START Given records

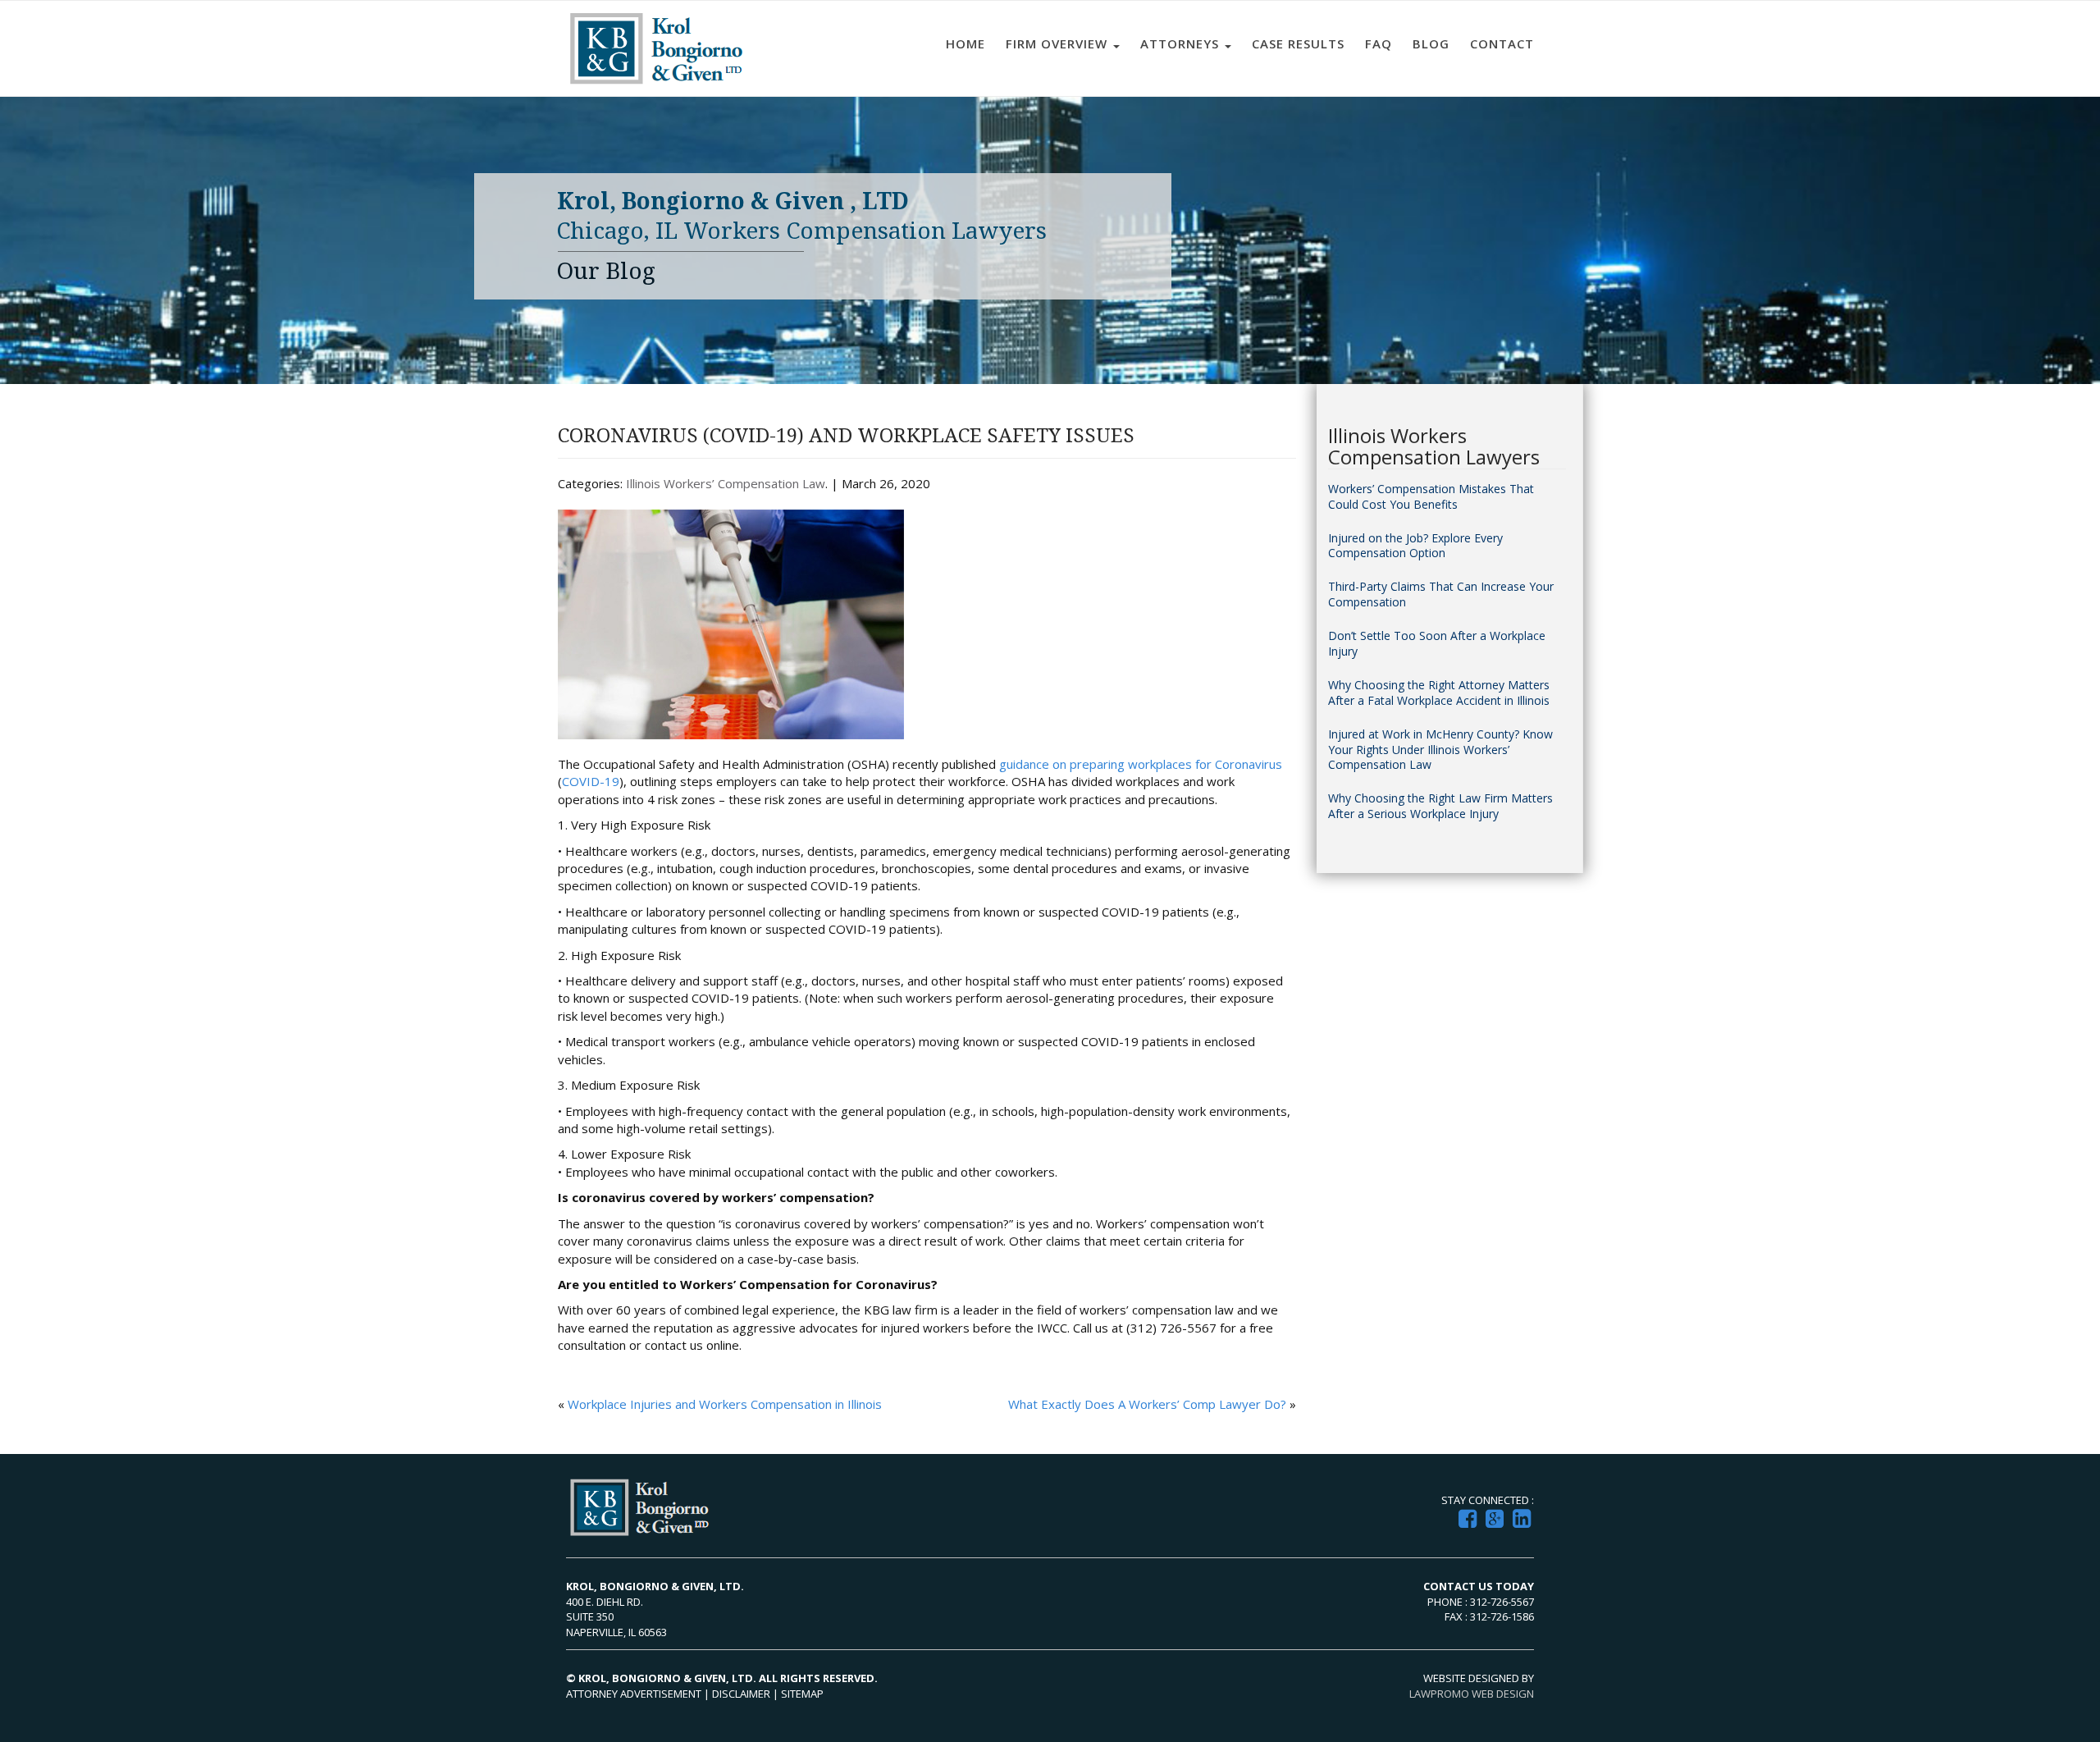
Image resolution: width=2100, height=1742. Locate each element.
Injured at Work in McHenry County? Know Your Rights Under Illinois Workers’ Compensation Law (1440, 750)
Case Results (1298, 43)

END Given records
START Given records

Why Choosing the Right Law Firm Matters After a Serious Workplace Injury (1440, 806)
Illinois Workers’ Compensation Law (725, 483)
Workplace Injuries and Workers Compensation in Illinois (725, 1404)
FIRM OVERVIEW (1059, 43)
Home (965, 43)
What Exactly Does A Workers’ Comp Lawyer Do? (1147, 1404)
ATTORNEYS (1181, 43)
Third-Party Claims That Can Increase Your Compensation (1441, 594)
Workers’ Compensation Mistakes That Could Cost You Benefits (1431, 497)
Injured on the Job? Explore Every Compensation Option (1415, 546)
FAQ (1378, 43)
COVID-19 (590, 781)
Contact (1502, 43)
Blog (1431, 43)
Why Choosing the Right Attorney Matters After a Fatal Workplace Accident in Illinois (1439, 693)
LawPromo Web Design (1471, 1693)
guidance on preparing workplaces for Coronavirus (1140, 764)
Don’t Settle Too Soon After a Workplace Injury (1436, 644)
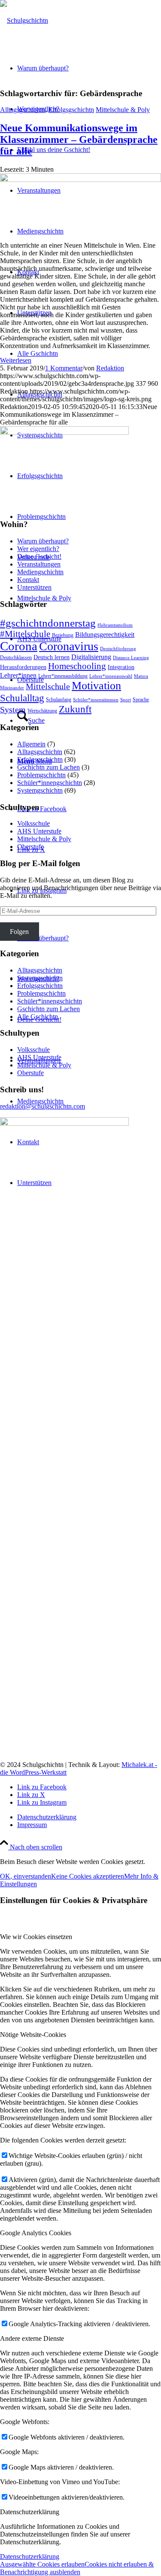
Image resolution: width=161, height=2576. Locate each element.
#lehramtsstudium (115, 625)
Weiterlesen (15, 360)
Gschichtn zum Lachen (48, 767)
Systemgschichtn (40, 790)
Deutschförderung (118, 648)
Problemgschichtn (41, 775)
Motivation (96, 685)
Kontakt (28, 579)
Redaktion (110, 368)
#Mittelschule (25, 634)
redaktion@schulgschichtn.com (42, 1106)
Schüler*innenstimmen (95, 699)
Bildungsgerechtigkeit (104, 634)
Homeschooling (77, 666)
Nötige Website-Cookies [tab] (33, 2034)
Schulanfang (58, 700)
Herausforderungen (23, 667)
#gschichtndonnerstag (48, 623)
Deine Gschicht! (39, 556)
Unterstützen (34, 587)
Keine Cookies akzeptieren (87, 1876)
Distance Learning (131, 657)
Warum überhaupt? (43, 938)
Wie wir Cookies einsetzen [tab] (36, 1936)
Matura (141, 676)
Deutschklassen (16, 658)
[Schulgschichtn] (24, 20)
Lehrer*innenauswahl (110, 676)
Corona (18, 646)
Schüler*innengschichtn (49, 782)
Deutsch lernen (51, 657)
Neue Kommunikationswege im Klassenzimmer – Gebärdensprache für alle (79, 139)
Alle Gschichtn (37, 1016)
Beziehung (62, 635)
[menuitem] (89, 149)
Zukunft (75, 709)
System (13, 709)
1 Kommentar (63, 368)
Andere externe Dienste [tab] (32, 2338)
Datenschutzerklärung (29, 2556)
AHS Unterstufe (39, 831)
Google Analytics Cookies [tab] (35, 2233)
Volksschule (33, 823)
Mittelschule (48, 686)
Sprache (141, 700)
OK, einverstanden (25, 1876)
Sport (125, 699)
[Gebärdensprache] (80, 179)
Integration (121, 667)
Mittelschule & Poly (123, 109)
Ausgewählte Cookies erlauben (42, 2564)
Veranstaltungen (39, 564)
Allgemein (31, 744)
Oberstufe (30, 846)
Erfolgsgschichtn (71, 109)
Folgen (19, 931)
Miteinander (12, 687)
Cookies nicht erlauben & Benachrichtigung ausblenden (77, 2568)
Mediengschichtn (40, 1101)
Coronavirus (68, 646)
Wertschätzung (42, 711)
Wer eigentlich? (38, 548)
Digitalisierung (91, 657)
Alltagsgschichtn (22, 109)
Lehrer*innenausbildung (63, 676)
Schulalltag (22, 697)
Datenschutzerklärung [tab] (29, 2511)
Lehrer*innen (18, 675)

END Given records

- _Task instructions_: Everything above from the line with "Allgemein (31, 744)" to the line with "Lehrer*innen (18, 675)", both included, must be repeated exactly, and nothing outside that range.

- _Written reply_:
Allgemein (31, 744)
Oberstufe (30, 846)
Erfolgsgschichtn (71, 109)
Folgen (19, 931)
Miteinander (12, 687)
Cookies nicht erlauben & Benachrichtigung ausblenden (77, 2568)
Mediengschichtn (40, 1101)
Coronavirus (68, 646)
Wertschätzung (42, 711)
Wer eigentlich? (38, 548)
Digitalisierung (91, 657)
Alltagsgschichtn (22, 109)
Lehrer*innenausbildung (63, 676)
Schulalltag (22, 697)
Datenschutzerklärung [tab] (29, 2511)
Lehrer*innen (18, 675)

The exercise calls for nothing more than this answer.